For low spine BMD (Supplemental Fig. S1B), common variants at the previously reported 13q14 locus5, 13 and the stop codon variant in LGR414 were significantly associated, whereas no missense SNP reached the criterion for significance.
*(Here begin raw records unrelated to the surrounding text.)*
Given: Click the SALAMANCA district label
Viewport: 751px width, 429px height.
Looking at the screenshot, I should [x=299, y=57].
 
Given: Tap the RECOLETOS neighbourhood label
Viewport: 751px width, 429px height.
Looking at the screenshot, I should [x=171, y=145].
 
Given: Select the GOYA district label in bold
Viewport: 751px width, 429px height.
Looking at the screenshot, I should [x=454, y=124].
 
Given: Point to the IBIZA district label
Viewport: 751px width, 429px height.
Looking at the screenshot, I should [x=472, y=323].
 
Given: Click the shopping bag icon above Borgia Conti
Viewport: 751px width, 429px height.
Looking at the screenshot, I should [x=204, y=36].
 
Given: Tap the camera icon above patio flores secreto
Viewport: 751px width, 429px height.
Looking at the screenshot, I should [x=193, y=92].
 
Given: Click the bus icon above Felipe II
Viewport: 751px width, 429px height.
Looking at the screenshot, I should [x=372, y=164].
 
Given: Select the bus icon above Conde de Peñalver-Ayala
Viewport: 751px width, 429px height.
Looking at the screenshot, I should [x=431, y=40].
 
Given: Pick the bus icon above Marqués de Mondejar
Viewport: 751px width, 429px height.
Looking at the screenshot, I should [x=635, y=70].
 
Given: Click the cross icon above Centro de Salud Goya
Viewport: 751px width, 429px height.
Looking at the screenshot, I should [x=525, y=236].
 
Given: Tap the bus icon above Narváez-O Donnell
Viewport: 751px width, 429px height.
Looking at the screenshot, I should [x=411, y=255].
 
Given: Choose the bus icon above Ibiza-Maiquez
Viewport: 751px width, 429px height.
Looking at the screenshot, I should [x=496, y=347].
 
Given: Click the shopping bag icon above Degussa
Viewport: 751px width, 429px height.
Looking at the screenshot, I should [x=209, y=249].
However, another missense SNP in the COL1A2 gene, a G>C transversion at c.1487 (hg18 position chr7:93879914), replacing glycine with alanine at position 496 (p.Gly496Ala), was associated with p = 1.8 × 10−7 and OR = 4.61 (95% CI 2.59, 8.18), just above the significant threshold of 1.5 × 10−7. Seven other rare non-coding variants at this locus were more strongly associated; however, none were significant after accounting for the effect of c.1487G>C (Supplemental Table S1). The dbNSFP database (v.2.7), which compiles prediction scores from 11 prediction algorithms (SIFT, Polyphen2, LRT, MutationTaster, MutationAssessor, FATHMM, VEST3, CADD, MetaLR, MetaSVM, PROVEAN),25, 26 predicts both COL1A2 mutations to be very deleterious, with RadialSVM_normalized rank score of 0.977 and 0.975.
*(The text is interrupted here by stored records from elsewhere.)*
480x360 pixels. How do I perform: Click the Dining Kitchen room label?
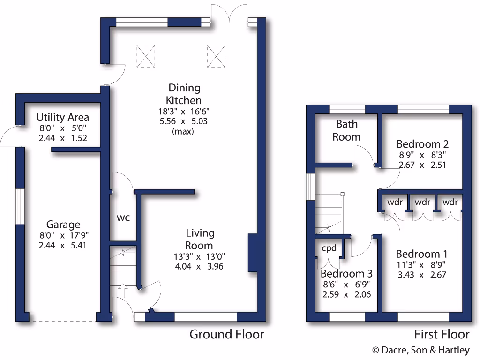(x=184, y=94)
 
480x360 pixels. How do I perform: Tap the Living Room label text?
(x=200, y=239)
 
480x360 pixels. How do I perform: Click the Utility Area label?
(x=62, y=117)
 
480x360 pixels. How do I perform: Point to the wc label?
(x=123, y=218)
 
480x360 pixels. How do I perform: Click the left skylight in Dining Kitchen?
(x=146, y=56)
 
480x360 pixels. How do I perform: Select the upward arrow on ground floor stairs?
(x=123, y=291)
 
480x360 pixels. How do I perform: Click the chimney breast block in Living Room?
(x=253, y=252)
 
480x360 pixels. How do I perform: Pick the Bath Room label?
(x=346, y=130)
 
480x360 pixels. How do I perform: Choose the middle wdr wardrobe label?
(x=422, y=202)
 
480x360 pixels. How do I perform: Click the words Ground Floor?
(x=226, y=334)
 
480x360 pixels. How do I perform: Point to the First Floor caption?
(x=442, y=334)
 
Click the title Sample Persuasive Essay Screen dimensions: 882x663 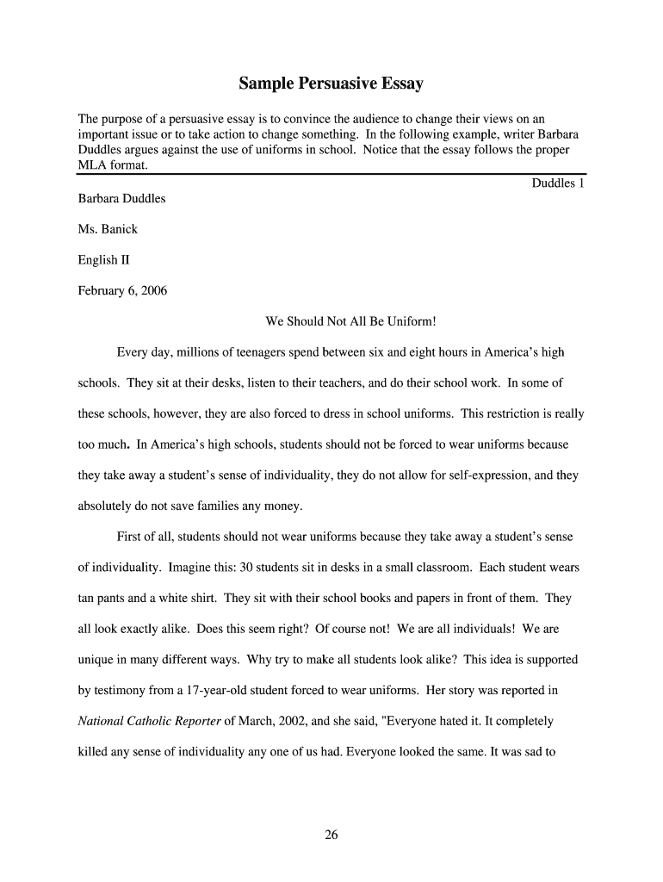(332, 84)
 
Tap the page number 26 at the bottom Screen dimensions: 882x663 (332, 835)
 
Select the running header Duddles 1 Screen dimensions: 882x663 (558, 183)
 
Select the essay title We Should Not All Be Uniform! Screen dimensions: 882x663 (351, 322)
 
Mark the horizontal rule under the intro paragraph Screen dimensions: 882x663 (332, 174)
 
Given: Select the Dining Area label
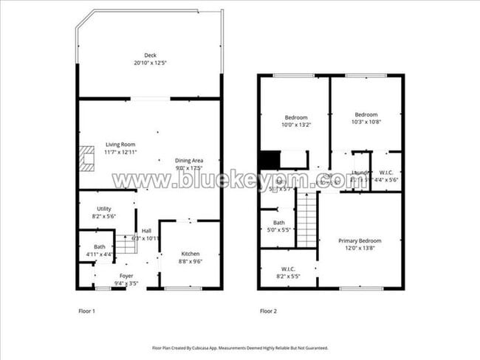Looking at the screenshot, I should pos(188,164).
Because these variants are rare in our data set, we validated them by directly genotyping likely and possible carriers and predicted non-carriers. The genotyping results were then used to re-impute the variants into the low hip and spine BMD cases and controls. The association results presented (Table 1) are derived from the re-imputed data set.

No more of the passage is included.